Towards Pareto-Optimal Tool-Integrated Agents with Pareto Ranking Policy Optimization: ParetoPO explicitly formulates the alignment of tool-integrated agents as a multi-objective RL problem (accuracy vs. tool-use efficiency). It employs a two-stage training process—global exploration via hypervolume-guided dynamic scalarization followed by local refinement via Pareto dominance ranking for advantage calculation—achieving higher accuracy with fewer tool calls in mathematical reasoning and multi-hop QA.
Video2GUI: Synthesizing Large-Scale Interaction Trajectories for Generalized GUI Agent Pretraining: Video2GUI utilizes a four-stage pipeline—"Metadata Coarse Filtering → Video Quality Fine Filtering → Gemini-3-Pro Task/Action Extraction → High-Resolution Three-Frame Precise Spatial Grounding"—to refine 500 million YouTube video metadata entries into WildGUI (12.7M trajectories, 124.5M screenshots, 1500+ applications). This dataset improves Qwen2.5-VL/Mimo-VL performance by 5–20% across multiple GUI grounding and agent benchmarks.
Weasel: Achieving Out-of-Distribution Generalization for Web Agents via Importance-Diversity Data Selection: By combining goal-relevance and diversity in a trajectory step selection method, Weasel reduces training data to 20% of the original, achieving 9.7-12.5x training speedup and significantly improving Web Agent generalization on unseen domains.

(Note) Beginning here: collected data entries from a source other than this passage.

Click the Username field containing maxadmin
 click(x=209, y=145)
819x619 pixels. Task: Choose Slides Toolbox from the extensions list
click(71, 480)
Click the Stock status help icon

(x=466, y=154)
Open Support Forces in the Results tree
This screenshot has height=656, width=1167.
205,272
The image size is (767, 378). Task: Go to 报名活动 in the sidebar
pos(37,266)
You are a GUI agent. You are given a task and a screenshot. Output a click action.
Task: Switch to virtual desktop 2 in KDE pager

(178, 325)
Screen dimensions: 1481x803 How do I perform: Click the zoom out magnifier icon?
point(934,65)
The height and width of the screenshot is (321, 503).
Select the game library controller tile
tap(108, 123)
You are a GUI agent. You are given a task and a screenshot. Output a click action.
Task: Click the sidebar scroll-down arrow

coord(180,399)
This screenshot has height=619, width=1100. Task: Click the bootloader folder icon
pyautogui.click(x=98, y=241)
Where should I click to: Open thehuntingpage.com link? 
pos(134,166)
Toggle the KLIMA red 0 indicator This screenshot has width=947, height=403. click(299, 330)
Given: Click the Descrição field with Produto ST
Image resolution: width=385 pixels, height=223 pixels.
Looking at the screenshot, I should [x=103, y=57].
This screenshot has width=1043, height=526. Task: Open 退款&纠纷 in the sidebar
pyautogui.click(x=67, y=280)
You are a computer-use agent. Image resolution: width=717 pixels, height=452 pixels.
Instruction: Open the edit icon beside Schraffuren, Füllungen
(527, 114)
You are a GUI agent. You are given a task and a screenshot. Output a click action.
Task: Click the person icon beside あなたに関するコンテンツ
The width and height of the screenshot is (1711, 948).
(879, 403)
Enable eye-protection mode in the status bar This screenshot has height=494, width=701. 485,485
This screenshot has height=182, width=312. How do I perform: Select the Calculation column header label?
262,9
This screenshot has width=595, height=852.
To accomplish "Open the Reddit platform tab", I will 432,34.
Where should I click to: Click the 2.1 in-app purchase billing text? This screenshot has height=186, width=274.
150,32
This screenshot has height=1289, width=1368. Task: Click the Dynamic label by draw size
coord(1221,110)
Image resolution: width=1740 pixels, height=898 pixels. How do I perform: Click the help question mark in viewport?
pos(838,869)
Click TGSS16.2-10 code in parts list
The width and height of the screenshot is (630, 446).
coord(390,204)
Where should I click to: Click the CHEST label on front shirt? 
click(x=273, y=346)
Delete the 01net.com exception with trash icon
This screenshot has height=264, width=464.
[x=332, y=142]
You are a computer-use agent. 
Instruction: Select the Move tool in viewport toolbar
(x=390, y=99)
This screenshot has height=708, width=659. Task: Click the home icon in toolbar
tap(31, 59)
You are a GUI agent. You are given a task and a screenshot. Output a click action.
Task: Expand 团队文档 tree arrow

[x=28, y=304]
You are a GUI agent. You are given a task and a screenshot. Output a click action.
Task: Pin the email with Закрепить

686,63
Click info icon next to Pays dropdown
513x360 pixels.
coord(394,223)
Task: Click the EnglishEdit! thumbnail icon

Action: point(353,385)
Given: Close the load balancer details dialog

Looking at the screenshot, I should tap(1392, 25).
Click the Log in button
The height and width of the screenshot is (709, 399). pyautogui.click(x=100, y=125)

Web Agents Should Use Typed Actions Instead of Click-Based Browsing: This position paper argues that building a reliable "agentic web" requires more than just scaling models; websites must expose common web operations as typed actions with signatures—specifically designed as web verbs. These verbs consist of structured functions with defined inputs/outputs and documented behaviors, regardless of whether the implementation is a server-side API or a client-side browser workflow. By synthesizing tasks into short, auditable programs with explicit control/data flow on this layer, agents become significantly more reliable, efficient, and verifiable than those relying on low-level "click + keyboard + DOM" primitives.